The Sutton Trust has prepared an initial response to the announcement due to be made by the Chancellor at Budget 2016 that every school is to become an academy, as well as offering views on the proposal to lengthen the school day.
Government proposal – all schools to become academy schools
The best academy chains are having a transformational impact on pupils’ life chances, but others have seriously underperformed and have expanded too rapidly. The Sutton Trust compiles an annual analysis of their effectiveness at helping the most disadvantaged pupils in Chain Effects. We find that while a third of chains performed above average on attainment (for all schools and academies for their poorest pupils), and half have improved since 2012, others underperformed significantly.
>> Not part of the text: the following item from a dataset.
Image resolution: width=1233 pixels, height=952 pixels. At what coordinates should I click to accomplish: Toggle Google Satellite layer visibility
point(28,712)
Based on our evidence, our position is as follows:
- The expectation that every school should become an academy is not surprising given the direction of recent policy, but this is still a huge step away from the original purpose of academies – tackling failure in schools serving poorer pupils.
- Our evidence suggests a mixed picture on the extent to which academy chains are meeting this goal –11 out of 34 established chains outperforming the national average for attainment in 2014 while 17 of 34 improved faster than average between 2012 and 2014.
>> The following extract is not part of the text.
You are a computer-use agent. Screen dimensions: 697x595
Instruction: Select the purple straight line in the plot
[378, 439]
- Geographically focused chains or multi-academy trusts may help produce economies of scale to improve subject choice, professional development and business management.
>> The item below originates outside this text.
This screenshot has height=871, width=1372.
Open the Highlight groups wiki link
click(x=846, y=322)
- There is a big question mark about the capacity of the system to provide the hundreds of new leaders required for multi-academy trusts to transform outcomes for the disadvantaged and improve social mobility; if we don’t get this right disadvantaged pupils will be the biggest losers of this huge structural change.
The Sutton Trust recommends:
- The Department for Education should provide the resources to develop new school-led multi-academy trusts and federations, not least to address the growing focus on coasting school. This will be crucial with small primary schools.
- Chains should only be allowed to expand when they have a track record of success in bringing about improvement in their existing academies; the government should not renew funding agreements where improvement has not been demonstrated
- Sponsor chains – but especially those needing to improve – should seek out successful practice and reflect on what their own chain could learn from it, and encourage this outward-facing approach among practitioners at all levels within their academies.
Government proposal – Longer School Day
We welcome plans to increase funding for enrichment in state schools through the ‘longer school day’. Our research has shown that enrichment activities can make a difference to disadvantaged pupils’ life chances. We would like to see some of the new funds being used to enable poorer pupils to access out-of-school cultural and sporting activities and to provide highly able secondary pupils with an enriched curriculum linked to leading universities. Our research shows that:
- The Sutton Trust/EEF Teaching and Learning Toolkit shows that pupils make two additional months’ progress per year from extended school time or the targeted use of before and after school programmes. Disadvantaged pupils benefit disproportionately, making approximately two and a half months’ additional progress. There are often wider benefits for low-income students in better school attendance, behaviour and relationships with peers. Evidence based after school programmes that support children academically, while providing stimulating environments and activities, can improve outcomes.
- 76% of parents across all social groups involved their children in some form of regular extra-curricular social activity over the last year. Parents with professional or administrative occupations are 15% more likely than those with manual or routine jobs to involve their children in these activities (Sutton Trust, Extracurricular Inequalities, 2013)
- The ONS Living Costs and Food Survey shows top earners are almost four times more likely than bottom earners to have paid for out of school enrichment classes.
- Bright but disadvantaged students were significantly more likely to go on to get four or more AS-levels when they had attended any pre-school, especially one of higher quality (rather than no pre-school) and where they had competent teachers and engaged in academic enrichment activities at home, such as reading or learning opportunities including family visits to museums and galleries, between the ages of 11 and 14. (Sutton Trust, Subject to Background, 2014)
All our evidence tells us that it is the quality of teaching that has the most substantial impact on pupil outcomes, especially for the disadvantaged, regardless of school type or setting; developing teachers and raising the quality of teaching should be the priority.